Given task a: Using the article below about the documentary Music by John Williams, decide whether each statement agrees with it. Answer yes or no for each one, and quote the deciding words of the article exactly. (i) Laurent Bouzereau grew up in Paris during the 1960s and '70s. (ii) Bouzereau first traveled to America in the summer of 1975. (iii) Universal recruited Bouzereau to make a retrospective film about the 1979 comedy 1941.

Supplied text:
Director Laurent Bouzereau on Creating Music by John Williams

The feature documentary about the celebrated Star Wars and Indiana Jones composer is now available on Disney+.

Laurent Bouzereau experienced some of John Williams’ most iconic movie scores before he had even seen many of their accompanying films. The director of the feature-length documentary Music by John Williams which premieres today on Disney+ — grew up in Paris, France in the 1960s and ‘70s during an era when American films like Jaws (1975) and Star Wars: A New Hope (1977) didn’t arrive in French cinemas until months after their original release. 

“My dad often traveled to America and he would bring me back the soundtracks,” Bouzereau tells Lucasfilm.com. “I got Jaws and Towering Inferno [1974] and all these films. I started to fantasize about those movies in a way that was so musical and so intimate. I made my first trip to America in the summer of 1977, which was the summer of Star Wars. The family I was staying with asked what I wanted to bring back home as a souvenir of the trip — an American flag? A frisbee? A baseball mitt? I said I wanted a soundtrack by John Williams. He literally became my musical muse.”

With this background alone, one is hard-pressed to imagine a filmmaker better suited to direct Music by John Williams, which charts the continuing story of its namesake’s legacy in not only movie scoring but the broader world of music in general. Yet Bouzereau’s connection to the work of his musical hero would only deepen. By the 1990s, the Frenchman had become an established documentarian and film historian working in the United States. He was soon recruited by Universal to create a retrospective film about Steven Spielberg’s 1979 comedy, 1941. The project afforded him the chance to meet not only Spielberg, but also John Williams, who had been the film’s composer.

Given task b: Transcribe the part of the records below that opens with the line containing "2.菜單 (38, 167)" and closes with the line containing "2017 (509, 771)", with both of those lines included.

Entries shown:
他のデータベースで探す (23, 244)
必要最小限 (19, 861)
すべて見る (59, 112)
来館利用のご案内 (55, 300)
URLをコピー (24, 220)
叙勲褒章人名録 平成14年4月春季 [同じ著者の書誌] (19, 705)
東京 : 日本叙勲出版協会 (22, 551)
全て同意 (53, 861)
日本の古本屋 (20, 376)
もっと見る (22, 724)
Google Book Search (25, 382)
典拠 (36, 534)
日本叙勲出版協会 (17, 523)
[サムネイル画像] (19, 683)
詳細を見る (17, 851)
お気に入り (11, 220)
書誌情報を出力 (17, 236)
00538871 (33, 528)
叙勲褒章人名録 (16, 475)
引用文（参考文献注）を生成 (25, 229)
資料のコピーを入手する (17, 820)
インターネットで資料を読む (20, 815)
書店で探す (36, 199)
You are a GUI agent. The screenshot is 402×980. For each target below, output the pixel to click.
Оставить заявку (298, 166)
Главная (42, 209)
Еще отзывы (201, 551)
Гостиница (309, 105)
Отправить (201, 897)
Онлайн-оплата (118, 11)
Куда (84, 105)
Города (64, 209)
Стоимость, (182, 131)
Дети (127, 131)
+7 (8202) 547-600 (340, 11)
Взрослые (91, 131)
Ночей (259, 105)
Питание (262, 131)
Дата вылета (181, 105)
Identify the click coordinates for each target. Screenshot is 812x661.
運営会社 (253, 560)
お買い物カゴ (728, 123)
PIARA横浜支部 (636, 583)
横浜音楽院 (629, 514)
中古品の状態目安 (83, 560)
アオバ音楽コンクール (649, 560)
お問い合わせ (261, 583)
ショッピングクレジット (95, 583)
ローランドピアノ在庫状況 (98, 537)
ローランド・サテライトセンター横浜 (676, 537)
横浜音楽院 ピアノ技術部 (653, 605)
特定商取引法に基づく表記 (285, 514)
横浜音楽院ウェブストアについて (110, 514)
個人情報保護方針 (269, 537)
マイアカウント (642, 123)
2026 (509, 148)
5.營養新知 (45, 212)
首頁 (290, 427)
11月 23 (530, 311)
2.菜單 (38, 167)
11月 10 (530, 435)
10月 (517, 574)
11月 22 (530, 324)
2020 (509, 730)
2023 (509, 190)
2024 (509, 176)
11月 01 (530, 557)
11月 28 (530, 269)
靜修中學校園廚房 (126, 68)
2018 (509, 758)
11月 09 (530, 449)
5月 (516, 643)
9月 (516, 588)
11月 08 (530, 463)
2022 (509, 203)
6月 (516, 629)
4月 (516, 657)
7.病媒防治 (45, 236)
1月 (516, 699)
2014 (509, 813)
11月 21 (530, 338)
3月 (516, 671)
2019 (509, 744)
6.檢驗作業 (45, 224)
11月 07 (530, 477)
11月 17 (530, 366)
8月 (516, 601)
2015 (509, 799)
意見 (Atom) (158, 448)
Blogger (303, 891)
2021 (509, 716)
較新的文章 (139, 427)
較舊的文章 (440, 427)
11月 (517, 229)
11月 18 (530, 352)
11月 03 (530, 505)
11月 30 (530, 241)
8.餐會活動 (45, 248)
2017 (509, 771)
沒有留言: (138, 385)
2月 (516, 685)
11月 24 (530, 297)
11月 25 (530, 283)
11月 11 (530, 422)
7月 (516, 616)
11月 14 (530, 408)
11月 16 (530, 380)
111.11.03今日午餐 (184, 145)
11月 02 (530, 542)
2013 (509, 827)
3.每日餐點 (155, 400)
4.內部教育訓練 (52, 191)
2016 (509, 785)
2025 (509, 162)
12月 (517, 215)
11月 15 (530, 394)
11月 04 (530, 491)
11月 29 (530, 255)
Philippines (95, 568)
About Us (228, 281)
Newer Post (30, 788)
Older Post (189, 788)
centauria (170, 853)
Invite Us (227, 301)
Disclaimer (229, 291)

Task response a:
(i) Yes: "grew up in Paris, France in the 1960s and ‘70s"
(ii) No: "I made my first trip to America in the summer of 1977, which was the summer of Star Wars."
(iii) Yes: "He was soon recruited by Universal to create a retrospective film about Steven Spielberg’s 1979 comedy, 1941."

Task response b:
2.菜單 (38, 167)
11月 10 (530, 435)
10月 (517, 574)
11月 22 (530, 324)
2020 (509, 730)
2023 (509, 190)
2024 (509, 176)
11月 01 (530, 557)
11月 28 (530, 269)
靜修中學校園廚房 (126, 68)
2018 (509, 758)
11月 09 (530, 449)
5月 (516, 643)
9月 (516, 588)
11月 08 (530, 463)
2022 (509, 203)
6月 (516, 629)
4月 (516, 657)
7.病媒防治 (45, 236)
1月 (516, 699)
2014 (509, 813)
11月 21 (530, 338)
3月 (516, 671)
2019 (509, 744)
6.檢驗作業 (45, 224)
11月 07 (530, 477)
11月 17 (530, 366)
8月 (516, 601)
2015 (509, 799)
意見 (Atom) (158, 448)
Blogger (303, 891)
2021 (509, 716)
較新的文章 (139, 427)
較舊的文章 (440, 427)
11月 (517, 229)
11月 18 (530, 352)
11月 03 (530, 505)
11月 30 (530, 241)
8.餐會活動 (45, 248)
2017 (509, 771)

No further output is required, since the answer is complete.